>> begin Extract to read

Skip to content

(local) Build & Setup Instructions

Milo Webster edited this page Jul 28, 2020 · 5 revisions

General Setup

Install the GCP SDK

https://cloud.google.com/sdk/docs/quickstarts

Clone the repo

  • Make sure you have your github SSH key setup
  • git clone git@github.com:mmwebster/voxsrc-2020.git

Setup the environment

Setup for local runs

Install a dataset

  • Move into data dir cd voxsrc-2020/data/
  • Run the install script python utils.py --install-local-dataset --src-bucket voxsrc-2020-voxceleb-v4 --src-dataset no_cuda --dst-data-path ./datasets --dst-list-path ./lists --dst-tmp-path ./tmp
  • Setup symlinks
    • ln -s ./datasets/vox1_no_cuda ../components/train/tmp/data/vox1_no_cuda
    • ln -s ./datasets/vox1_no_cuda.txt ../components/train/tmp/data/vox1_no_cuda.txt
    • ln -s ./datasets/vox2_no_cuda ../components/train/tmp/data/vox2_no_cuda
    • ln -s ./datasets/vox2_no_cuda.txt ../components/train/tmp/data/vox2_no_cuda.txt
  • NOTE: To setup another dataset, replace "no_cuda" with another dataset's name. For example, "full" to install the complete, original dataset

Run the train component (locally, standalone)

>> end Extract to read
>> begin Supplied material

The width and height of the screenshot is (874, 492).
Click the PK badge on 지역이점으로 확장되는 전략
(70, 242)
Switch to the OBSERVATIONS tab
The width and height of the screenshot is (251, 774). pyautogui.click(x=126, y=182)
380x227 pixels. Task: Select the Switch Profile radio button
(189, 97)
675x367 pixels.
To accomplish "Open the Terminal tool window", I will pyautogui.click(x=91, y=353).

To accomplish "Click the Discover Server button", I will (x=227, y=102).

>> end Supplied material
>> begin Supplied material

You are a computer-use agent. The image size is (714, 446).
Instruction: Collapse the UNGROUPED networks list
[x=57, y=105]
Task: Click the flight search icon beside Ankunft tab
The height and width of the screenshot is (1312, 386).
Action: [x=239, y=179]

>> end Supplied material
>> begin Supplied material

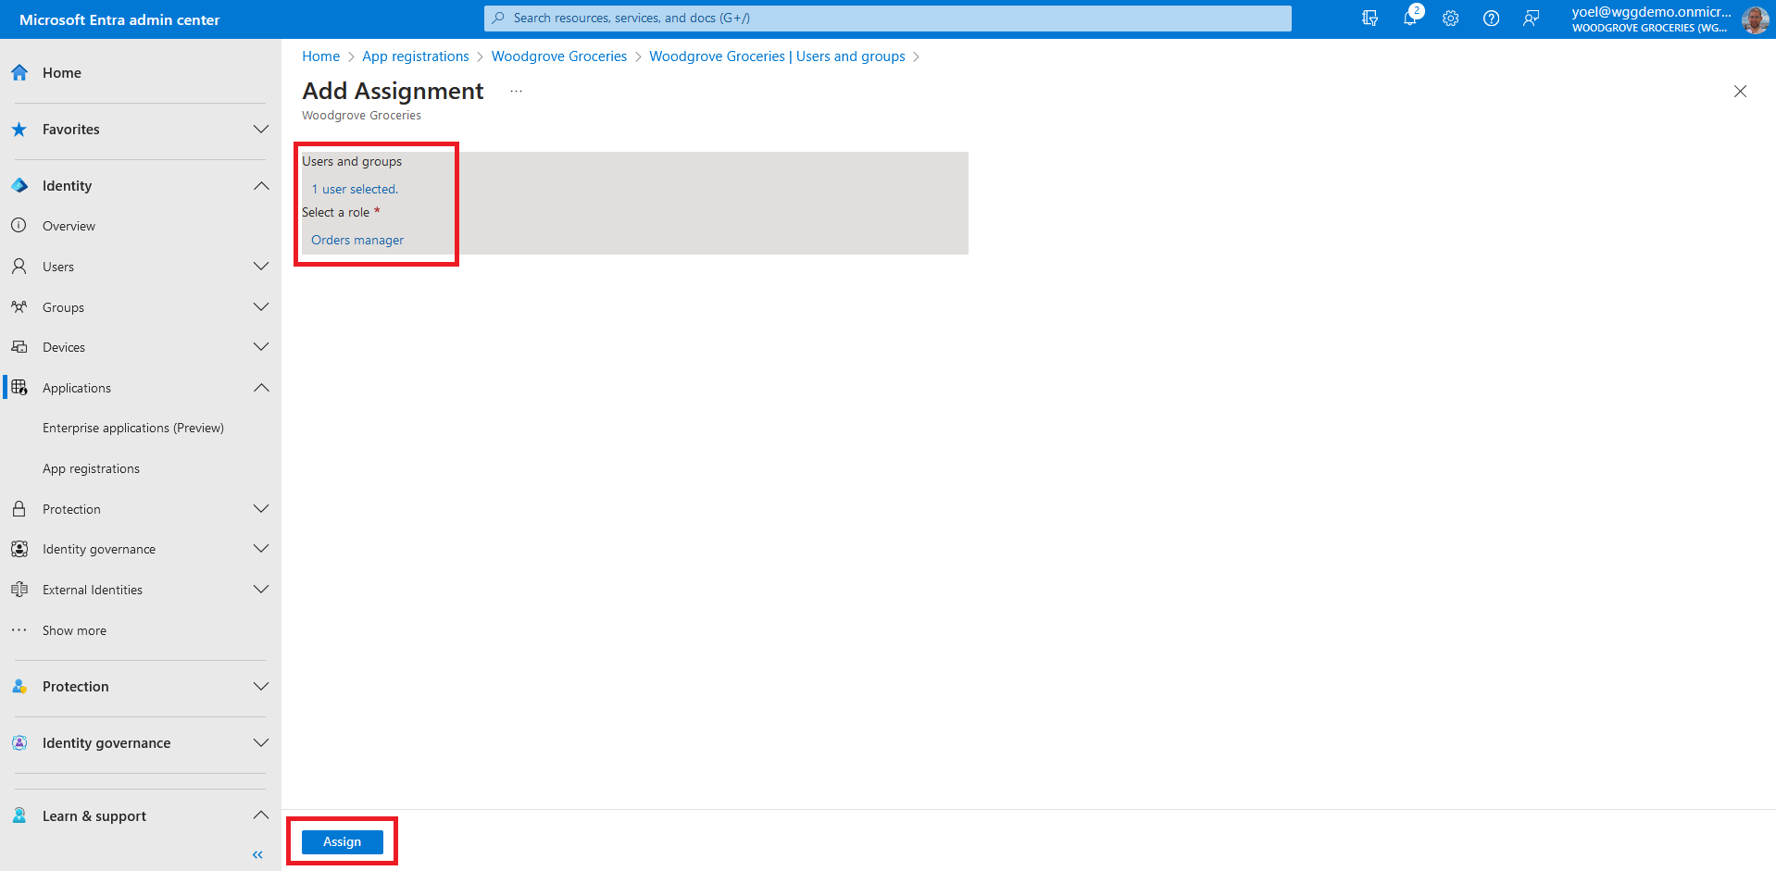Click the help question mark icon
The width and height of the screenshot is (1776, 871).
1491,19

>> end Supplied material

=== Exercise aim ===
Copy out the passage of the local build and setup page starting at "Setup for local" and ending at "component (locally, standalone)".

=== Complete response ===
Setup for local runs

Install a dataset

  • Move into data dir cd voxsrc-2020/data/
  • Run the install script python utils.py --install-local-dataset --src-bucket voxsrc-2020-voxceleb-v4 --src-dataset no_cuda --dst-data-path ./datasets --dst-list-path ./lists --dst-tmp-path ./tmp
  • Setup symlinks
    • ln -s ./datasets/vox1_no_cuda ../components/train/tmp/data/vox1_no_cuda
    • ln -s ./datasets/vox1_no_cuda.txt ../components/train/tmp/data/vox1_no_cuda.txt
    • ln -s ./datasets/vox2_no_cuda ../components/train/tmp/data/vox2_no_cuda
    • ln -s ./datasets/vox2_no_cuda.txt ../components/train/tmp/data/vox2_no_cuda.txt
  • NOTE: To setup another dataset, replace "no_cuda" with another dataset's name. For example, "full" to install the complete, original dataset

Run the train component (locally, standalone)